Dino extinction made mammals grow ‘1000 times bigger’

By ANI
Friday, November 26, 2010

WASHINGTON - The extinction of dinosaurs 65 million years ago resulted in the size of mammals increasing - by about a thousand times bigger than they had been.

“Basically, the dinosaurs disappear and all of a sudden there is nobody else eating the vegetation. That’s an open food source and mammals start going for it, and it’s more efficient to be an herbivore when you’re big,” said Dr. Jessica Theodor, associate professor in the Department of Biological Sciences at the University of Calgary.

“You lose dinosaurs 65 million years ago, and within 25 million years the system is reset to a new maximum for the animals that are there in terms of body size. That’s actually a pretty short time frame, geologically speaking,” she added.

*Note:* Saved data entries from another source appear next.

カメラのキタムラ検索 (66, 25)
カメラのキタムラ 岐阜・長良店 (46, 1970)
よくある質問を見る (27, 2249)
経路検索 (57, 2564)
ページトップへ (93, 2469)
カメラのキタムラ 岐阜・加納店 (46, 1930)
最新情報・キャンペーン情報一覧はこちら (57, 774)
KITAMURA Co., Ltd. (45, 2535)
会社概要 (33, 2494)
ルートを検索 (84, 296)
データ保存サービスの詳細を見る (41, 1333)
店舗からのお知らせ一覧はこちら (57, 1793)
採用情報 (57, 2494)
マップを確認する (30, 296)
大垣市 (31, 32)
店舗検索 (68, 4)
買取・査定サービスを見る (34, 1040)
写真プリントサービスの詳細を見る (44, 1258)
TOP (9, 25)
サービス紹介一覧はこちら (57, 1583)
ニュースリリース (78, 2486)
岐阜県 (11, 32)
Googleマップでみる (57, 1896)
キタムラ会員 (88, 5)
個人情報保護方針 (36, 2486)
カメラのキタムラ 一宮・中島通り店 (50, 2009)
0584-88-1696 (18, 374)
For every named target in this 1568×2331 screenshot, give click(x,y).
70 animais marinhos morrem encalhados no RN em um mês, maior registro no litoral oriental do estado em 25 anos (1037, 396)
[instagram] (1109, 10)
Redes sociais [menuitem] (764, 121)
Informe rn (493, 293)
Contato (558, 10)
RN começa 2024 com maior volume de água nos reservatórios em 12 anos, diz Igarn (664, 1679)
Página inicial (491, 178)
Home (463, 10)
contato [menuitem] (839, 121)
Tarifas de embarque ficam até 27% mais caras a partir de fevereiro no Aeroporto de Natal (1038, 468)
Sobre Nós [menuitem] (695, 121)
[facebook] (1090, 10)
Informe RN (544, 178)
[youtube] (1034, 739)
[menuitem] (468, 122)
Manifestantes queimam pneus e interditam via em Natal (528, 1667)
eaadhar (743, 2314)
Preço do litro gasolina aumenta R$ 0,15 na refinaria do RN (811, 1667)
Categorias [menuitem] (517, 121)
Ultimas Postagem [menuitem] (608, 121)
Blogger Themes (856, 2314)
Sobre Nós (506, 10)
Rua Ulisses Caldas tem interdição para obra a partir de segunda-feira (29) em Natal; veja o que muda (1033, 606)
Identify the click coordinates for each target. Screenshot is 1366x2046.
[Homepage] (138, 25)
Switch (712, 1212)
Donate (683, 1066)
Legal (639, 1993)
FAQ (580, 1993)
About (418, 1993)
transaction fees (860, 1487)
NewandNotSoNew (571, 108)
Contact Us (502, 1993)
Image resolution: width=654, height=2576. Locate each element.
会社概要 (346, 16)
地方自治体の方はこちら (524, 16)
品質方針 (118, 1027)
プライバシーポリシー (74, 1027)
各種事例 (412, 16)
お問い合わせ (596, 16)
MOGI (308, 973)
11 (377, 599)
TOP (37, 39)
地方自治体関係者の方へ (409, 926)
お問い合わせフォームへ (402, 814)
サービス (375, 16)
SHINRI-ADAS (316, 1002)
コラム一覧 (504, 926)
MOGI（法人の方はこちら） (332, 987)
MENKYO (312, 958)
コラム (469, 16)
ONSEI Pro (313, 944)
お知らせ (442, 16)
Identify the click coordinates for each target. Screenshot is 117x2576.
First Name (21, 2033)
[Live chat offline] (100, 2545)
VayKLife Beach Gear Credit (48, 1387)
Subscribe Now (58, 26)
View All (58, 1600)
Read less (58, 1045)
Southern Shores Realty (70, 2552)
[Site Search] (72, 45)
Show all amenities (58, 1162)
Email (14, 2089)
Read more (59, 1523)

“That’s really rapid evolution.”

Researchers collected data on the maximum size for major groups of land mammals on each continent, including Perissodactyla, odd-toed ungulates such as horses and rhinos; Proboscidea, which includes elephants, mammoth and mastodon; Xenarthra, the anteaters, tree sloths, and armadillos; as well as a number of other extinct groups.

The results give clues as to what sets the limits on mammal size on land; the amount of space available to each animal and the climate they live in.

The colder the climate, the bigger the mammals seem to get, as bigger animals conserve heat better. It also shows that no one group of mammals dominates the largest size class - the absolute largest mammal belongs to different groups over time and space.